◆ Task objective: The line containing "On Site Survey - £200.00 (78, 1398)" marks the start, and the last line of the records below marks the end. Print that run exactly and nothing else.

Pixel coordinate grounding data:
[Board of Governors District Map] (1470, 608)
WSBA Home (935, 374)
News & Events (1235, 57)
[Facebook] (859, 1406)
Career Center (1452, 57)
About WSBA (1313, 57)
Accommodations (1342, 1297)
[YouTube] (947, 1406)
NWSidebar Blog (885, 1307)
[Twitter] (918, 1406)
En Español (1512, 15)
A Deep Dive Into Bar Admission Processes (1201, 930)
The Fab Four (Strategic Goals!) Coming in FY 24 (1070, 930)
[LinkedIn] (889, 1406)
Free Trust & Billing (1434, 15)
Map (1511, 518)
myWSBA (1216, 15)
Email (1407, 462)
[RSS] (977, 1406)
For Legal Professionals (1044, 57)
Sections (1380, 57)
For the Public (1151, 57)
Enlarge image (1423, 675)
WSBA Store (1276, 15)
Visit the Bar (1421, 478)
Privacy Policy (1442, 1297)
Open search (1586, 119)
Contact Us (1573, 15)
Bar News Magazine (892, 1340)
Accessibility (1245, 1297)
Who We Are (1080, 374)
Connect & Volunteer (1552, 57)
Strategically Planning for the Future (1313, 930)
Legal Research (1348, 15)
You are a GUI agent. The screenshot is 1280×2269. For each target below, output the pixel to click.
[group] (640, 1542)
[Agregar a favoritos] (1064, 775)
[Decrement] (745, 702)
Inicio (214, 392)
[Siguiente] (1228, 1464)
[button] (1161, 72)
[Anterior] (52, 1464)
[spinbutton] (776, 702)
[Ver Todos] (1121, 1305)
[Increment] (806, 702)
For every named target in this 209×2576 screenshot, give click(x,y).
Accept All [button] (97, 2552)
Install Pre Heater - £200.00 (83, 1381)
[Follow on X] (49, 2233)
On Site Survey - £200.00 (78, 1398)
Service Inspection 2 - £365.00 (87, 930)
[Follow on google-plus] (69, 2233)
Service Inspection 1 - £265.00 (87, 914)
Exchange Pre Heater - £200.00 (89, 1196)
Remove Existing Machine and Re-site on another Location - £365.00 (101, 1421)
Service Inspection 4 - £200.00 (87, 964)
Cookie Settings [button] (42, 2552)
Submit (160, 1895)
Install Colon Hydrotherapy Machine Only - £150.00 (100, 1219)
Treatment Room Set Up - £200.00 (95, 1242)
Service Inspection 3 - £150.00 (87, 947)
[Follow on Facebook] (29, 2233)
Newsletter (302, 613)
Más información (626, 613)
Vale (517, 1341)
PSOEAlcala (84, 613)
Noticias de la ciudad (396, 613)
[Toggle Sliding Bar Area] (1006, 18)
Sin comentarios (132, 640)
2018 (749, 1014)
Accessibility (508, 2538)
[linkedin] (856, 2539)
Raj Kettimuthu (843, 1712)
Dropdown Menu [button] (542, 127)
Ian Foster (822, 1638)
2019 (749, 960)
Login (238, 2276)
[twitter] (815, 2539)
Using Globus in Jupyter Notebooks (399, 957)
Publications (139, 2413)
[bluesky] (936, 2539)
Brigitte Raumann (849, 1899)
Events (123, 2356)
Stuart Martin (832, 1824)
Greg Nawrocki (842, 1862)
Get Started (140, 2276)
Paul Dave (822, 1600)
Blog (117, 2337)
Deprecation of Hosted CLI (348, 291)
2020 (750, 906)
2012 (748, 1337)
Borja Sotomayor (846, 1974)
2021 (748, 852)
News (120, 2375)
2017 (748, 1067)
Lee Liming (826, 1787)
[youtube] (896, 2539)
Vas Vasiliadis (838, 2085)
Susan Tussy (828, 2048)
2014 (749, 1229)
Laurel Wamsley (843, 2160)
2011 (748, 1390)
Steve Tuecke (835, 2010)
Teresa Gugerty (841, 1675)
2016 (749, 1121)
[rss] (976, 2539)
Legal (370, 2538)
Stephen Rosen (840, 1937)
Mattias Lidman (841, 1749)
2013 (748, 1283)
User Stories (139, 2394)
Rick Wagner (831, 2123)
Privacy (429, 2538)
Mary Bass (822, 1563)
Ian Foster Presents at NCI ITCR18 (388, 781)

◆ Answer section:
On Site Survey - £200.00 (78, 1398)
Service Inspection 2 - £365.00 (87, 930)
[Follow on google-plus] (69, 2233)
Service Inspection 1 - £265.00 (87, 914)
Exchange Pre Heater - £200.00 (89, 1196)
Remove Existing Machine and Re-site on another Location - £365.00 (101, 1421)
Service Inspection 4 - £200.00 (87, 964)
Cookie Settings [button] (42, 2552)
Submit (160, 1895)
Install Colon Hydrotherapy Machine Only - £150.00 (100, 1219)
Treatment Room Set Up - £200.00 (95, 1242)
Service Inspection 3 - £150.00 (87, 947)
[Follow on Facebook] (29, 2233)
Newsletter (302, 613)
Más información (626, 613)
Vale (517, 1341)
PSOEAlcala (84, 613)
Noticias de la ciudad (396, 613)
[Toggle Sliding Bar Area] (1006, 18)
Sin comentarios (132, 640)
2018 (749, 1014)
Accessibility (508, 2538)
[linkedin] (856, 2539)
Raj Kettimuthu (843, 1712)
Dropdown Menu [button] (542, 127)
Ian Foster (822, 1638)
2019 (749, 960)
Login (238, 2276)
[twitter] (815, 2539)
Using Globus in Jupyter Notebooks (399, 957)
Publications (139, 2413)
[bluesky] (936, 2539)
Brigitte Raumann (849, 1899)
Events (123, 2356)
Stuart Martin (832, 1824)
Greg Nawrocki (842, 1862)
Get Started (140, 2276)
Paul Dave (822, 1600)
Blog (117, 2337)
Deprecation of Hosted CLI (348, 291)
2020 (750, 906)
2012 (748, 1337)
Borja Sotomayor (846, 1974)
2021 (748, 852)
News (120, 2375)
2017 (748, 1067)
Lee Liming (826, 1787)
[youtube] (896, 2539)
Vas Vasiliadis (838, 2085)
Susan Tussy (828, 2048)
2014 (749, 1229)
Laurel Wamsley (843, 2160)
2011 (748, 1390)
Steve Tuecke (835, 2010)
Teresa Gugerty (841, 1675)
2016 (749, 1121)
[rss] (976, 2539)
Legal (370, 2538)
Stephen Rosen (840, 1937)
Mattias Lidman (841, 1749)
2013 (748, 1283)
User Stories (139, 2394)
Rick Wagner (831, 2123)
Privacy (429, 2538)
Mary Bass (822, 1563)
Ian Foster Presents at NCI ITCR18 (388, 781)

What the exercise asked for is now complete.